I feel embarrassed asking this but since you mentioned your husband is PhD, and since he is a psychology major, I’m positive that he is familiar with Aspergers, otherwise known as high functioning autism. In May a psychologist diagnosed me with Aspergers, and around the same time I did some research and found out that Aspergers is genetic, which means if I have a child then there is a high chance of them having Aspergers. Also, ironically, I’m in kind of a long distance relationship with a Chinese guy. (I haven’t told him.) If he and I should ever get together and if he proposes to me, I feel that I must tell him about it because I know that there’s a possibility it will bite me back in the future and will create resentment. The thing is I don’t know how to go about it. I doubt that he has heard of it or is familiar with it. How can I make it seem normal or casual without making me seem like a freak or whatnot?

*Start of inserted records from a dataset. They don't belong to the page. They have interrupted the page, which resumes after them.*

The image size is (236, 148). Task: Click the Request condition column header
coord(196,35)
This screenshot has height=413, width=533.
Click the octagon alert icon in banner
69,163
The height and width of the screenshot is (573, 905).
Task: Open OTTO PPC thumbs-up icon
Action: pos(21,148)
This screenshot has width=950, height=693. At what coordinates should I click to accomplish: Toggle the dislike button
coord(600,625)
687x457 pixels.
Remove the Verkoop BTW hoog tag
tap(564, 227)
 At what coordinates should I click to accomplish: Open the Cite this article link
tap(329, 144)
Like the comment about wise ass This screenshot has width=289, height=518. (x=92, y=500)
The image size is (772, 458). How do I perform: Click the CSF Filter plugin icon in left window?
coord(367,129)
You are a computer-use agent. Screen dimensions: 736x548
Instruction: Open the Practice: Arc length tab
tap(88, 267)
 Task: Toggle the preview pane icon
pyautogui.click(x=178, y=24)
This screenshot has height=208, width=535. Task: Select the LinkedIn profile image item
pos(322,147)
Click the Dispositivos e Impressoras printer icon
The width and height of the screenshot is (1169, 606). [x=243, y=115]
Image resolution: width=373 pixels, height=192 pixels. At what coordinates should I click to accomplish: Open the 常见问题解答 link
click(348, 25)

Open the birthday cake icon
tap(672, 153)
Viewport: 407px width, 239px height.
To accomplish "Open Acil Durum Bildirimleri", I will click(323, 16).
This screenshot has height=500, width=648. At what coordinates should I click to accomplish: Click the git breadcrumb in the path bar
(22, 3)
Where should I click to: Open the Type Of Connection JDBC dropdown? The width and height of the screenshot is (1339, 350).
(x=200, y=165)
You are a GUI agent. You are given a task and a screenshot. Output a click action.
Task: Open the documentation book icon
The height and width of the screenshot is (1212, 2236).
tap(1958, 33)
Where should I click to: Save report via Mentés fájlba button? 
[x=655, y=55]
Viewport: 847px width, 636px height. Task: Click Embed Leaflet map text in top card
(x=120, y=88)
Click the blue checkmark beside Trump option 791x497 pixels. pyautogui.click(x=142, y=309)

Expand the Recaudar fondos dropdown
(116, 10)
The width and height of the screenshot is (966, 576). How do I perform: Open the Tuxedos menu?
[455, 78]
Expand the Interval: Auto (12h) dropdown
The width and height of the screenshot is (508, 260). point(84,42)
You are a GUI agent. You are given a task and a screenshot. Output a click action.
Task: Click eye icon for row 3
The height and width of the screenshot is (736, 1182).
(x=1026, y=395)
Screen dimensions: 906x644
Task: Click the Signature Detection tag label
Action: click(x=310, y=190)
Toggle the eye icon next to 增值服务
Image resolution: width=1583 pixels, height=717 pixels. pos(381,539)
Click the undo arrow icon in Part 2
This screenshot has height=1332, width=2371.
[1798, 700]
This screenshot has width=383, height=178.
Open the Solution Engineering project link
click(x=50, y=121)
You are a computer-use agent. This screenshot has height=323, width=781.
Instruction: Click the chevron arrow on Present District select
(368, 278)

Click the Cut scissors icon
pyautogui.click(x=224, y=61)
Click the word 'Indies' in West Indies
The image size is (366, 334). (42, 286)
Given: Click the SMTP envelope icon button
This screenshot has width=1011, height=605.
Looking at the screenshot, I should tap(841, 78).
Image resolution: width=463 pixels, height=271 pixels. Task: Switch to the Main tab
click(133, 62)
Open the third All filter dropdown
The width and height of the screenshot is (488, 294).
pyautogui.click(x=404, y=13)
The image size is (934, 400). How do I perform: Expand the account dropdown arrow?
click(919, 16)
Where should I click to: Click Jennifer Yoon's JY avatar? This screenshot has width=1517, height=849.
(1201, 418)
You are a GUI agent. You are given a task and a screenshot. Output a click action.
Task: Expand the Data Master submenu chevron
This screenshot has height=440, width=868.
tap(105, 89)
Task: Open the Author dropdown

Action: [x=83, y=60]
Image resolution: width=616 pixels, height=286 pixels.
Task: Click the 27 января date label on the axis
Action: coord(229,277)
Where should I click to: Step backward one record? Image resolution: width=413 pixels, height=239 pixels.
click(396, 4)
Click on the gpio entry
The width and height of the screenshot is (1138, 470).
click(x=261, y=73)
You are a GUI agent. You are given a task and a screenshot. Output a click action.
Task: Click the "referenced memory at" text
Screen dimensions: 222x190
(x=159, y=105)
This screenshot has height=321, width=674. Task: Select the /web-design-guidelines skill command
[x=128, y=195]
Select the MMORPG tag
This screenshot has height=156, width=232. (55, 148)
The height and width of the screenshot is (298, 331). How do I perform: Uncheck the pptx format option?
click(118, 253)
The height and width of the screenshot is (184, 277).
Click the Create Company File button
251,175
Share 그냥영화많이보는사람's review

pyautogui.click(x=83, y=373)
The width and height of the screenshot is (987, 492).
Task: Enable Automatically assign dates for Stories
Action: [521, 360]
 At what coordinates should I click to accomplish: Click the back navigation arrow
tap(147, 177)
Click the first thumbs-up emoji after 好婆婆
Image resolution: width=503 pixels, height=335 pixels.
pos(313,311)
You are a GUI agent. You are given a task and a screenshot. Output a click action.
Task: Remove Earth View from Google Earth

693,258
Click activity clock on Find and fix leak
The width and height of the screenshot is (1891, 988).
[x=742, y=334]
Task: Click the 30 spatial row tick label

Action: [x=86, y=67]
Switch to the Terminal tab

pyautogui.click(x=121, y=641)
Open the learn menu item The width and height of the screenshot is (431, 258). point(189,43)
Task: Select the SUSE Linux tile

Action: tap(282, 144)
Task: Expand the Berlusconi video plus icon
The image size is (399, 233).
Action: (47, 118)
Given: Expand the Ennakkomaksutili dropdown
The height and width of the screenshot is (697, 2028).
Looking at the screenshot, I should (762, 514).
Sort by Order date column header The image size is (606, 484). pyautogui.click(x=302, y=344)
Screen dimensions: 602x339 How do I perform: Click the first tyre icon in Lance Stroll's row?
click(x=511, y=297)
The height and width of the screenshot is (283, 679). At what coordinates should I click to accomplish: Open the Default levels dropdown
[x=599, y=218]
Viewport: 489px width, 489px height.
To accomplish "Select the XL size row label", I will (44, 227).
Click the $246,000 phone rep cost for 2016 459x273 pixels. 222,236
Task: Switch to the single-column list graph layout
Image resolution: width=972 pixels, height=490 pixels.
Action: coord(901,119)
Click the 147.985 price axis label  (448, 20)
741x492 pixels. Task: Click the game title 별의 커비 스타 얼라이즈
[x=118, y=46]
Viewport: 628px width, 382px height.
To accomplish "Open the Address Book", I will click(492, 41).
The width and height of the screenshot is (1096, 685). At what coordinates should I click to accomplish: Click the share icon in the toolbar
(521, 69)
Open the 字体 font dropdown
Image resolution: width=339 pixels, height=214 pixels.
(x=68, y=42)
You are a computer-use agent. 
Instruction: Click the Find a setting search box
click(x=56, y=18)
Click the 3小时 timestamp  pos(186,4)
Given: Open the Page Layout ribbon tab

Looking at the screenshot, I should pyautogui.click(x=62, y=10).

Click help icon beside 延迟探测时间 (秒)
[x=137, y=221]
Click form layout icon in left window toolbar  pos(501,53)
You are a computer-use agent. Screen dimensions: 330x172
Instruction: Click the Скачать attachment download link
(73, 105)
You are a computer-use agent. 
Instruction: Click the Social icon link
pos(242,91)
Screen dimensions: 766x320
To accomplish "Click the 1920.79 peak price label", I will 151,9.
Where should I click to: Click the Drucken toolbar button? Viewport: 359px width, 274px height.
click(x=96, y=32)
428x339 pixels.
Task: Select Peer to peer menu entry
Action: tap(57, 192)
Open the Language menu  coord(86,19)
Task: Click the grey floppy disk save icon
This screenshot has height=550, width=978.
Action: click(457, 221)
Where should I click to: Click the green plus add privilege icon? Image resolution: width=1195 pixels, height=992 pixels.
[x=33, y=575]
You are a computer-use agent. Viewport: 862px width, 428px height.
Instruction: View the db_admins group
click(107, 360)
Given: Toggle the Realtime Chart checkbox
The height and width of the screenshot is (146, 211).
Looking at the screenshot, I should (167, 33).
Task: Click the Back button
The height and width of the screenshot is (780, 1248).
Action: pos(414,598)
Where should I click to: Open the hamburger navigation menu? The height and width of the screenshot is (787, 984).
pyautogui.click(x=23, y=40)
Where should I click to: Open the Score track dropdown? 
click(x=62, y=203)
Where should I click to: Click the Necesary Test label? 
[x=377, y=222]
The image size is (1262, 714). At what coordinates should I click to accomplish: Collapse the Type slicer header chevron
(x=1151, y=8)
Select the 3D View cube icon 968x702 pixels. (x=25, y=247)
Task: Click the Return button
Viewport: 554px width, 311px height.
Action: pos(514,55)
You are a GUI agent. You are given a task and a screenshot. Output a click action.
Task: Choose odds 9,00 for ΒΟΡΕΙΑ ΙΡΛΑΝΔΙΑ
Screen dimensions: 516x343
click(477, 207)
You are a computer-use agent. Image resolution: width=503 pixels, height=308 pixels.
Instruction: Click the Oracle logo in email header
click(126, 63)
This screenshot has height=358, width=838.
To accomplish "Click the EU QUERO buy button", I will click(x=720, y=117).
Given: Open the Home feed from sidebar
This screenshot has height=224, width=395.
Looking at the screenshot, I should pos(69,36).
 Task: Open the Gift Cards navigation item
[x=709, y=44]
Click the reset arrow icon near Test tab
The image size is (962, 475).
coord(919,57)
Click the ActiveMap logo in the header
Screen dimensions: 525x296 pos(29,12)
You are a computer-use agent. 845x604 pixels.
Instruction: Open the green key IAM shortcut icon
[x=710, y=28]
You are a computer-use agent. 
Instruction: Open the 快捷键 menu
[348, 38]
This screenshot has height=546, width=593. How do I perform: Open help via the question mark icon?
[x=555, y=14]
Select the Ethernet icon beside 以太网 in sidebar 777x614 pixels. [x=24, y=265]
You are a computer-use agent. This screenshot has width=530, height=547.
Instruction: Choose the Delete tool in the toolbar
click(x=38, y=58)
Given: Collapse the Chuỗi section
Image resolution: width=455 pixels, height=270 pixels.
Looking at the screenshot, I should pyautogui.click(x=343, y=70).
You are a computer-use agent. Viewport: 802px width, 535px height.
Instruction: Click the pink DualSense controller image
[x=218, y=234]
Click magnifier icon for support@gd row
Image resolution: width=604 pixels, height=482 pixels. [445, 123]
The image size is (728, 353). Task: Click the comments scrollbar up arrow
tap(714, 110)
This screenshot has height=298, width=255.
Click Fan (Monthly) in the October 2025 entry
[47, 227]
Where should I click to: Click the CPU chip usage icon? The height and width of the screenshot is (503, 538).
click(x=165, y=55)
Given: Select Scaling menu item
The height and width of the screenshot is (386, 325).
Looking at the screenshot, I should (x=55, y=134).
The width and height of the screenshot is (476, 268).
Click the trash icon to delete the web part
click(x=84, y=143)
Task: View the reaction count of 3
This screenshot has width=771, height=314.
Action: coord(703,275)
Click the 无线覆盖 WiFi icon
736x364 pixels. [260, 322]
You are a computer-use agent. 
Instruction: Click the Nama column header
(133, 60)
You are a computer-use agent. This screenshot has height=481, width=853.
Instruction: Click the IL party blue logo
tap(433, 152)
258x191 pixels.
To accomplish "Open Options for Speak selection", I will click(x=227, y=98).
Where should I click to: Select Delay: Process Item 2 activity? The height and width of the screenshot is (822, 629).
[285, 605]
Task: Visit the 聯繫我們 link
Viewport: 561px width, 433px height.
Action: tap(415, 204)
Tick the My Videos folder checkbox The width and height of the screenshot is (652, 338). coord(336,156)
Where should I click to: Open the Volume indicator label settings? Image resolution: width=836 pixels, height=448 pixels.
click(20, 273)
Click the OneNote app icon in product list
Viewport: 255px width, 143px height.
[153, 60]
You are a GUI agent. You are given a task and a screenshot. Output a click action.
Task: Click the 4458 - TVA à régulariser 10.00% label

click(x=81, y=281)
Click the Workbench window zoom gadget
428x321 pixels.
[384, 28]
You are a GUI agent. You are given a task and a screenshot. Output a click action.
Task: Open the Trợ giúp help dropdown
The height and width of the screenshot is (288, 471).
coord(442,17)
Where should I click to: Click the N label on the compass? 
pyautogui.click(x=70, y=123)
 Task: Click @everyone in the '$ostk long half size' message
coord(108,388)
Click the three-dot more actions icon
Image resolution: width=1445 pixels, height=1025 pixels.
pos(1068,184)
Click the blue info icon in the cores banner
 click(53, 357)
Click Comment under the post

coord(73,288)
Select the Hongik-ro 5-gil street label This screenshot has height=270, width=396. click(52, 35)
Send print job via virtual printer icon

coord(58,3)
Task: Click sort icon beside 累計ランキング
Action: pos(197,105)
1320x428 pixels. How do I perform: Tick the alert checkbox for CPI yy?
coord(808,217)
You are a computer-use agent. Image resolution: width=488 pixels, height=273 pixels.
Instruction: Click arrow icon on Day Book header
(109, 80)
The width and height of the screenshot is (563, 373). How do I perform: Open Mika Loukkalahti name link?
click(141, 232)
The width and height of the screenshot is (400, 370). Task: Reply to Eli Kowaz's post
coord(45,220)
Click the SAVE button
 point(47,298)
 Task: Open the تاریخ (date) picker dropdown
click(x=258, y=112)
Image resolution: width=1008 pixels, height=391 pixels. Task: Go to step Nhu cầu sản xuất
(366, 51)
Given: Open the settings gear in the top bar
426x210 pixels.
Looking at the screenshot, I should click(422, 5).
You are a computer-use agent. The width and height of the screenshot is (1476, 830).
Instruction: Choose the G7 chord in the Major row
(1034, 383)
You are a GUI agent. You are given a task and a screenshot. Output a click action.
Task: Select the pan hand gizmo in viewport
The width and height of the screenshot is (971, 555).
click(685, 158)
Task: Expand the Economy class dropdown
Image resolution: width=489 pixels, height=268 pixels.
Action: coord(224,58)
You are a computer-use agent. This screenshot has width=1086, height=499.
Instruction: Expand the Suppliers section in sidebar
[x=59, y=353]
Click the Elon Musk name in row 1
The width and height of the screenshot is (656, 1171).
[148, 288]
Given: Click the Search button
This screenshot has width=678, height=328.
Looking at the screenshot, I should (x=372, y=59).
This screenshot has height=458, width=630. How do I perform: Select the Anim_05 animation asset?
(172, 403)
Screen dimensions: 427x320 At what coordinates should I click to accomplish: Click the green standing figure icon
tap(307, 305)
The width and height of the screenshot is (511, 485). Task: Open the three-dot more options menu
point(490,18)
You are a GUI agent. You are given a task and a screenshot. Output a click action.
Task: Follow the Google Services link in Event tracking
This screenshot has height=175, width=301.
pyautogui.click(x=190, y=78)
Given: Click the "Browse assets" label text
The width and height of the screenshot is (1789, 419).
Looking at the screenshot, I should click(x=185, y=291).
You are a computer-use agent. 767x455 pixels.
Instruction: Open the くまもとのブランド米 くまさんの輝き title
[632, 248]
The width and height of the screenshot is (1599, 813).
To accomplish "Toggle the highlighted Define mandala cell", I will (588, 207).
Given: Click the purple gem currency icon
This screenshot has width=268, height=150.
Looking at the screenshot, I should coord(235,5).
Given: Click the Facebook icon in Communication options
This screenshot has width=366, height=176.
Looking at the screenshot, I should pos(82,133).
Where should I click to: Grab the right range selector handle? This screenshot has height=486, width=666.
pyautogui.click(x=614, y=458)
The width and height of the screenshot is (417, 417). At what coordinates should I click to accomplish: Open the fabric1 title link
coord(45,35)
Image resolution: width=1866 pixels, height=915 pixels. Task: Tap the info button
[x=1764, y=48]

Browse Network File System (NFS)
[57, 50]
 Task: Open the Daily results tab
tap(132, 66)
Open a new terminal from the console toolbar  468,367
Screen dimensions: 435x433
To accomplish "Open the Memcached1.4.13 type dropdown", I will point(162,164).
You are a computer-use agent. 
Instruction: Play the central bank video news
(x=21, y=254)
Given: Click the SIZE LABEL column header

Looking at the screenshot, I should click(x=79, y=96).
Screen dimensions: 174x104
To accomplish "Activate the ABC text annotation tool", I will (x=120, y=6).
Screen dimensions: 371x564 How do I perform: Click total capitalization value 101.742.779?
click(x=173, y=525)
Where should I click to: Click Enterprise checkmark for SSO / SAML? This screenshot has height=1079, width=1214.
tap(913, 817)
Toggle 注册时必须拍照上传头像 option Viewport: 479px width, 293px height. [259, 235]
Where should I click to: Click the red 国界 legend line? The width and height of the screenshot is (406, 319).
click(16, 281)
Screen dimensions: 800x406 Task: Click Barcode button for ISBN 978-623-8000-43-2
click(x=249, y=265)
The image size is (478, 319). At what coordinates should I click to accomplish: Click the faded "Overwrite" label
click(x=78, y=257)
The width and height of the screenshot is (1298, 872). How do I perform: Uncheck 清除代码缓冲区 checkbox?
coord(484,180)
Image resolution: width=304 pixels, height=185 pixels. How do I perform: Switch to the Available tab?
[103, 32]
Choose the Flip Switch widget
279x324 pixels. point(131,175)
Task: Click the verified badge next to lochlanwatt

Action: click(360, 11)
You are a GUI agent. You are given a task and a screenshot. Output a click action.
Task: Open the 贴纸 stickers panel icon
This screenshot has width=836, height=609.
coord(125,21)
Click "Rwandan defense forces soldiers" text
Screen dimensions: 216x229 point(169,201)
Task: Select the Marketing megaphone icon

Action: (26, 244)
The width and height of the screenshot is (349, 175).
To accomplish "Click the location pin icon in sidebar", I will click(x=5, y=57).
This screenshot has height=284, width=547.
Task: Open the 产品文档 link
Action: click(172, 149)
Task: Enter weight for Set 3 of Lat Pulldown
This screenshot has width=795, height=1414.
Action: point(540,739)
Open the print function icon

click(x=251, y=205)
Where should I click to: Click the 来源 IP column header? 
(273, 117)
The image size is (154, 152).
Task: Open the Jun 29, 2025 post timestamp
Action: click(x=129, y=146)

Asperger’s as normal or casual? Not in China — as this story suggests:
In China, there is no tolerance for anything “abnormal”….
Which is why children with autism are not accepted into kindergartens or schools. If they can’t work in the classroom like the other students, they must not be in the classroom. If they stand out in any way, either by their appearance (students in China follow strict rules for uniforms, shoe color, even hairstyles) or their behavior, they are seen as a distraction to the other students and hinder their learning. Even the few special education schools that do exist in China cater to the hearing- and visually-impaired and those with intellectual disabilities; they lack the knowledge and skills to educate children with autism. Autism (孤独症, literally “the loneliness disease”) is still a new term in China, and there is very little awareness of the condition. Children with autism are therefore rejected from both the mainstream and special education system.
Let’s just say that your news could turn into a serious “information firecracker” for your relationship.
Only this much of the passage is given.